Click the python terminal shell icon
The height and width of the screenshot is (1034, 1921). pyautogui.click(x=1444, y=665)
==
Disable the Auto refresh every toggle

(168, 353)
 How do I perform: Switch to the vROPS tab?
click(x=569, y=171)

▸ **DIRECTIONS**
Set down the data from the line containing "Disable the Auto refresh every toggle" through the line containing "click(x=569, y=171)", copying those lines exactly.

▸ **EXPECTED ANSWER**
Disable the Auto refresh every toggle

(168, 353)
 How do I perform: Switch to the vROPS tab?
click(x=569, y=171)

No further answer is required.